Danny Boy: You Can't Do That, named after two Beatles songs, consists of multiple seal skin “vinyl” covers that re-create a depiction of each of The Beatles albums. The seal skin shaped album covers follow the format of a 12”x12” vinyl record sleeve. This work addresses issues around the seal hunt brought up in the memorable Larry King Live interview in March 2006 between then Premier of Newfoundland and Labrador, Danny Williams, and The Beatles frontman Paul McCartney.
This has been an ongoing work in progress since 2011, but May 2014 marked the official production and undertaking when the Newfoundland and Labrador Arts Council provided a project grant to complete the proposed project. Through the NLAC funding and utilizing technology such as a Laser Cutter at the University of British Columbia, Okanagan
I was thinking about how strong of a tie Newfoundlanders had to our home land, our hunting grounds and how we have utilized the land and seas for thousands of years. Around this time I was developing ideas around artifacts, such as my Skateboard Snowshoe work, jiligami'no shoe, I was beginning the touring of Turning Tables, and working around the idea of the Ready-made. Each of these works intends to display how we are informed of our history, be it through traditional craft work such as beadwork, leather work, or animal hair shaping, or through contemporary art forms such as painting, sculpture or video.
I have done extensive research into the methods of Seal skin shaping and have knowledge of working in similar mediums with such works as my Artifact Bags. This work is a continuation in the same vein of my previous works, turning the perspective of both traditional and contemporary art forms to make a social-political commentary on indigenous issues, livelihood and our ties to our province as traditional people.
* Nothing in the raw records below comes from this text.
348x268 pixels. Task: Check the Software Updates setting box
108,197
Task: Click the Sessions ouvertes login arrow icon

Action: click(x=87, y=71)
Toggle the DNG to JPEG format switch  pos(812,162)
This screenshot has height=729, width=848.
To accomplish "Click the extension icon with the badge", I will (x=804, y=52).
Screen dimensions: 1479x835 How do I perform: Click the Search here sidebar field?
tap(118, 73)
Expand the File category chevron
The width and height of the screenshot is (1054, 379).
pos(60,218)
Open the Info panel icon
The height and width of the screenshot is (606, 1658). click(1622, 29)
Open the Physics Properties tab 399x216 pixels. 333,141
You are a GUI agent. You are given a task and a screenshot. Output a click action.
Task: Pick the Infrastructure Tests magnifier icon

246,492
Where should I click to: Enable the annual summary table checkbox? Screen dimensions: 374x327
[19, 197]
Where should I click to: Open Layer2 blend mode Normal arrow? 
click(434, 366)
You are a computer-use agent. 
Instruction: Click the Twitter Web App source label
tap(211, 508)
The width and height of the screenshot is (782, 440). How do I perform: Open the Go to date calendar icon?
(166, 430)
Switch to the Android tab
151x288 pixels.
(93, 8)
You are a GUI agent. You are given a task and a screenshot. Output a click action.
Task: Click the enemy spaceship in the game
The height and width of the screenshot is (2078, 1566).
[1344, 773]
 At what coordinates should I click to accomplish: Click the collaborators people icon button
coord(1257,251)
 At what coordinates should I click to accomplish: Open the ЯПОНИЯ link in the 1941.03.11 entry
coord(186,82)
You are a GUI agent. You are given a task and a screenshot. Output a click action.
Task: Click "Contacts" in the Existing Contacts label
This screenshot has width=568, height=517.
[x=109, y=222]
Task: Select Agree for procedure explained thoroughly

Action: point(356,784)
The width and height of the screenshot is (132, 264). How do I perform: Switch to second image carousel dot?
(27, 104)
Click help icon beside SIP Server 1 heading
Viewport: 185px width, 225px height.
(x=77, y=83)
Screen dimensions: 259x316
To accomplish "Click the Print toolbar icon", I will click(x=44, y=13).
The work hopes to bring to light the trials and tribulations of this ancient tradition of hunting seals, and utilizing what the animal provides us, sustenance and warmth.
The carvings that I am in the process of creating are a re-take on the imagery from the albums created between 1963-1970. These carvings will stay true to the original imagery, yet the context and dialogue will change due to the use of materials, making a commentary on the history of sealing in our province and how it is being misrepresented in the media through celebrity interventions. This artwork addresses the political and social changes in Newfoundland around the seal fishery; how it was and still is a source of income, sustenance and shelter for many people in our province.
Sealing has been a practice by traditional peoples of this land for thousands of years, particularly the Inuit and Innu of the North, and Beothuk of the province. Every part of the animal is utilized to its full potential. These traditions and hunting practices have been passed from generation to generation with very little changes to the harvesting process and until very recently there was little to no concern of sealing in our province until it was brought into the limelight through celebrity ad campaigning.
The recent uprising of celebrity animal activists against the sealing industry in our province is fuelled by a lack of: factual knowledge of the process and the importance of the cultural and historical significance of sealing. The work intends to turn the tables on the discussion by practicing a traditional art form to raise the larger issue of wrongful publicity through celebrity intervention.